You don’t want to adapt the “Crab in the bucket Mentality”

This term is one that many people don’t understand due to its name.  The crab in the bucket mentality refers to an individual being negatively affected by his surroundings, environment, and specifically peers in a way that stops the individual from progressing out of their current state.       

Nipsey Hussle summed it up perfectly in an interview, “When one person starts to move forward and become a little successful but you still within reach of these people it’s very hard because you’re dealing with the pressure of tryna be successful as well as the pressure of people intentionally waking up to try to bring harm your way and stop you.  If I grew up on the same block that you grew up on and we had the same trials and tribulations but you became successful and I became a failure it would make me feel a certain way about myself because we were dealt the same deck of cards.  My success and the people closest to me the most versus a person who doesn’t know me might root for me whereas a person that does know me and hasn’t done anything that they’re proud of it can make them feel a certain type of way.  It’s intense and it can manifest into jealousy, hate, violence, and it’s deep.  It’s almost as if you have to sacrifice yourself for the opinions of others so people would look at you like ‘you keep it real’ instead of in your heart doing what you know you had to do to attain your goals” – (  

Someone who isn’t your friend will constantly force you to either choose between them and back-tracking the success you’re making as an individual.

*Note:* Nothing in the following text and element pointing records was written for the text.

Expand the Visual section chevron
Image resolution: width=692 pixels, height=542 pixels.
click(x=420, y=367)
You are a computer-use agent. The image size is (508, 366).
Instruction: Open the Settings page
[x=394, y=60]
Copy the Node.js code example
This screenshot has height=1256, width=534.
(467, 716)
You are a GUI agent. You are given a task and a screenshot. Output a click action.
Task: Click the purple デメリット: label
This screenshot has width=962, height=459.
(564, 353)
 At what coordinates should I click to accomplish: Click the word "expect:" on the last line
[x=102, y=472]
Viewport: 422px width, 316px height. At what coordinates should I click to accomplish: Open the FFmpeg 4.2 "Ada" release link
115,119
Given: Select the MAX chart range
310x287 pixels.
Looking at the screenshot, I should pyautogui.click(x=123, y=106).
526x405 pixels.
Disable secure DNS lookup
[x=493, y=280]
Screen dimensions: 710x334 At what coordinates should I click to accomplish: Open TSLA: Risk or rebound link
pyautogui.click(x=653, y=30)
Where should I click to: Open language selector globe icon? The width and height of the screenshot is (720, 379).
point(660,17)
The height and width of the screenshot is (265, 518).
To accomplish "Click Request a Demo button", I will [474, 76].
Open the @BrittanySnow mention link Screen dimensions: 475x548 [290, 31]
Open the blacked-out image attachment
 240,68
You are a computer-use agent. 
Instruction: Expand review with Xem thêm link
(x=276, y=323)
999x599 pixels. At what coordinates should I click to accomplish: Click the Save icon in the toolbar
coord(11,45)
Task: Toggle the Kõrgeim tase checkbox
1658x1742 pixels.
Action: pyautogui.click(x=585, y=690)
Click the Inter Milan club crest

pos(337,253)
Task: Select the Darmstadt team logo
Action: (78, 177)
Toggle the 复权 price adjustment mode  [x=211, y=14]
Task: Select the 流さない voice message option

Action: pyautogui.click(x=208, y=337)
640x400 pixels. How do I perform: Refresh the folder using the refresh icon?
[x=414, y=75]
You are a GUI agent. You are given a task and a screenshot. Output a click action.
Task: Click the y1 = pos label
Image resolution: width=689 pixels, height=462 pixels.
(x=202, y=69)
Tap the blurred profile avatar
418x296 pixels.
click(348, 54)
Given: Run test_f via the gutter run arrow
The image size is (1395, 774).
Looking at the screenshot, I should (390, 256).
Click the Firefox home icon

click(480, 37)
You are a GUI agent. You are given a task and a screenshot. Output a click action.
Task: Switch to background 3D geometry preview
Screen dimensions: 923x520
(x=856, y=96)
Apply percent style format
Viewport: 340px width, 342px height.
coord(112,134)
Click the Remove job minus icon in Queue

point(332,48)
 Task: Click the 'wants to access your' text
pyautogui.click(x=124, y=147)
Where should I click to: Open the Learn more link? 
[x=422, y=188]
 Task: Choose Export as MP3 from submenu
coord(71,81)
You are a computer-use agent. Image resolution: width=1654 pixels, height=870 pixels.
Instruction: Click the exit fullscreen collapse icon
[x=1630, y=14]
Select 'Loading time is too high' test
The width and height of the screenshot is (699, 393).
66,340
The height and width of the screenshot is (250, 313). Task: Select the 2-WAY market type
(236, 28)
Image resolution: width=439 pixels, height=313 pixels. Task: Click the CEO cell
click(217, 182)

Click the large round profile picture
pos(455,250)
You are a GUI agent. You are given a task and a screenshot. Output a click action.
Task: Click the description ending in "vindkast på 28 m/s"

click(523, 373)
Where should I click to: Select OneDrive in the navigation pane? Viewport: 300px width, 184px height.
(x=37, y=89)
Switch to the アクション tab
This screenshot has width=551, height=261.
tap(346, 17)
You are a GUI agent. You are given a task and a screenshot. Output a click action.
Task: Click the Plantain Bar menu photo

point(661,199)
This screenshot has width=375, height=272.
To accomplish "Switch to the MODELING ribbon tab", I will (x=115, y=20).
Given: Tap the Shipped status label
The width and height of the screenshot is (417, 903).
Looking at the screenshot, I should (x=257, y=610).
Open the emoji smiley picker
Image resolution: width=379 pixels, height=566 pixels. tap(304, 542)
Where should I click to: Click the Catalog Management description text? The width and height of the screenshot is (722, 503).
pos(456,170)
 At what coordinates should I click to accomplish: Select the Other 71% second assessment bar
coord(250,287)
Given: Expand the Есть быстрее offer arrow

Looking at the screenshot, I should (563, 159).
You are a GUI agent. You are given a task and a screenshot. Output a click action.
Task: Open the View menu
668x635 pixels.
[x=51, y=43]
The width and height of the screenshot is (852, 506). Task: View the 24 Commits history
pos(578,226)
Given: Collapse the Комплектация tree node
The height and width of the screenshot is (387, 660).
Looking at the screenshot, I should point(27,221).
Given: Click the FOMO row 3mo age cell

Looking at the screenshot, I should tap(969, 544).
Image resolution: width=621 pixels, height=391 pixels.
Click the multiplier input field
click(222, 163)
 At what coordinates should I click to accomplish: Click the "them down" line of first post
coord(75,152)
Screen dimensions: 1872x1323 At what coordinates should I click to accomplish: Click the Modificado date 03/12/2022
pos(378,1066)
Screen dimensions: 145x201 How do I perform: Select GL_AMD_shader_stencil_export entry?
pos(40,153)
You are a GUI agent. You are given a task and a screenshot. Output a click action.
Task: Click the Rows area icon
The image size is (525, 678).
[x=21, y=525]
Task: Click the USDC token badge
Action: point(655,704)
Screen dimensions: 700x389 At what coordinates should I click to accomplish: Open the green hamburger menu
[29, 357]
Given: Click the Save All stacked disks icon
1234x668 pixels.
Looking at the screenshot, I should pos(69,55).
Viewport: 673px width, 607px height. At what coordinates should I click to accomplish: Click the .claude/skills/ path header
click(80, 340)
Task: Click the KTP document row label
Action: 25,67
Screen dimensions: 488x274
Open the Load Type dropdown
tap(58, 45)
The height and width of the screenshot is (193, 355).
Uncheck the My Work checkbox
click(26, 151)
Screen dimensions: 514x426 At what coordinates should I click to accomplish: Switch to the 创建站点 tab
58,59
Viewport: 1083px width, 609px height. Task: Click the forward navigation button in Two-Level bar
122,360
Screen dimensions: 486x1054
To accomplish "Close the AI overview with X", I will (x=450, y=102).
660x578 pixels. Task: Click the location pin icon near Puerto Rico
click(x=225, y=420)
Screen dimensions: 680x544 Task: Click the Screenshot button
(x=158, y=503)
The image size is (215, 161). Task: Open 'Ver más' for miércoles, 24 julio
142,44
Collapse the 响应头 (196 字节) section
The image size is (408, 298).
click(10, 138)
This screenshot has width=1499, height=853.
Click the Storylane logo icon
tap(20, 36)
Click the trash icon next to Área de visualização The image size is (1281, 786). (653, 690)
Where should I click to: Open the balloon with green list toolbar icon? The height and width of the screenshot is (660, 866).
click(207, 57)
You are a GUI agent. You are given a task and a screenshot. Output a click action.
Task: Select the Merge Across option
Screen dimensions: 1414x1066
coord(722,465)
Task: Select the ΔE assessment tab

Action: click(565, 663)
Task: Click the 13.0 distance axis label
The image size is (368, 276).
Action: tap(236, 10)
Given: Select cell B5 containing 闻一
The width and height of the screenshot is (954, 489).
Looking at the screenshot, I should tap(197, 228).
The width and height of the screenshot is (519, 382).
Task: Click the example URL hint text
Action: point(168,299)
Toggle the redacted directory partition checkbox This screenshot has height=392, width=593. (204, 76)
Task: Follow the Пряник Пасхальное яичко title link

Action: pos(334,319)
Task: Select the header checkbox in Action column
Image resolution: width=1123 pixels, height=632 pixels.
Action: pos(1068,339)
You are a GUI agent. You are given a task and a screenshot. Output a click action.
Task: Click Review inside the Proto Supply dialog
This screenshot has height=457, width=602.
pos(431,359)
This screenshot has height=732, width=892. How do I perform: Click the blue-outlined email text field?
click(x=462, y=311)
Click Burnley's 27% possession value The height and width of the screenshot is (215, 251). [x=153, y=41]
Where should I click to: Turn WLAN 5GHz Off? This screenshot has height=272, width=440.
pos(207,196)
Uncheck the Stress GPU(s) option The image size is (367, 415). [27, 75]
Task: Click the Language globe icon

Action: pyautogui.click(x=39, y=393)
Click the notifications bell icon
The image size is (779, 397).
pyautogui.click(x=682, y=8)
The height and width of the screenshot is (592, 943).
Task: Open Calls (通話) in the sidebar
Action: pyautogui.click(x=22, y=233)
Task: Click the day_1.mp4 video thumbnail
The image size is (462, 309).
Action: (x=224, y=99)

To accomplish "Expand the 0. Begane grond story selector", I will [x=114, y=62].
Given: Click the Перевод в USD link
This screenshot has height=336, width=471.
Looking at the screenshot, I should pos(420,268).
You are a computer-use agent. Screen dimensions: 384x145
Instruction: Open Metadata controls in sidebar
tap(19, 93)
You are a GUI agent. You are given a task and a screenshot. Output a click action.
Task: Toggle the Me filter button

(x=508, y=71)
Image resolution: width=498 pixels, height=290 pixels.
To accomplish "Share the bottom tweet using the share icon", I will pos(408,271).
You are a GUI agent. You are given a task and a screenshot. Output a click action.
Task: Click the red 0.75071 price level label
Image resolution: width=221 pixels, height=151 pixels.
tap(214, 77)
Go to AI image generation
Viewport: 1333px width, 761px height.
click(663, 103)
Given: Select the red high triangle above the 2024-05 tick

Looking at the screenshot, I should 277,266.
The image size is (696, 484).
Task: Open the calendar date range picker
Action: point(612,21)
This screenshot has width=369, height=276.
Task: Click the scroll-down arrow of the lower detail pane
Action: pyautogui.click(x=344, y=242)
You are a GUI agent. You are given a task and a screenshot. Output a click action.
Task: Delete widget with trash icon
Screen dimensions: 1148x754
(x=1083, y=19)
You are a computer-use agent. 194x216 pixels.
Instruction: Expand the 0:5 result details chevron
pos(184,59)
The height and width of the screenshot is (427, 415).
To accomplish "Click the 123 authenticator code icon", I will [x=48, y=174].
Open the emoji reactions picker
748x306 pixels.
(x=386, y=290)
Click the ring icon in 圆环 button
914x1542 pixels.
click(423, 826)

Someone who’s truly your friend will NEVER make you feel as if you have to make that choice, and they’ll give you the necessary space and time to become successful without any repercussions to the friendship.  

Time and friendship

Spending a lot of time with someone versus spending little time with someone will also show you how authentic a friendship is.  

When you spend lots of time with someone it’s easy to say that they’re your friend but are they?  What would happen to the friendship if you suddenly began to stop spending so much time together?  Would the friendship suffer?  Would it become weaker?

For most people, that’s exactly what happens because time is also another test to the authenticity and resilience of a friendship.  

Time can make the perception of your friendship either change positively or negatively.  It can either destroy a “friendship” because it can make you seem distant and cold or it can positively affect a friendship and force it to grow because absence makes respect increase.  It’s the ultimate test to any friendship or bond and it’ll show who cares about you and who doesn’t.

“Too much circulation makes the price go down:  The more you are seen and heard from, the more common you appear” (Green 324, The 48 Laws of Power 1998).  

Any friendship that can stand the test of time is one that you should value and cherish because those types of friendships aren’t even made anymore.  They don’t make friends that stick around through every up and down anymore, so if you have one you better value them more than any amount of money or material possessions.  

The importance of a true friendship is indescribable, except to say that it’s something invaluable that can’t ever be replicated.  Much of today’s world is superficial and everything is about appearance; a true friendship isn’t anything that you can see, it’s something that only you and your friend can feel. 

“In your entire life, you can probably count your true friends on one hand. Maybe even on one finger. Those are the friends you need to cherish, and I wouldn’t trade one of them for a hundred of the other kind.  I’d rather be completely alone than with a bunch of people who aren’t real.  People who are just passing time.” – (Sarah Ockler, Fixing Delilah 2010).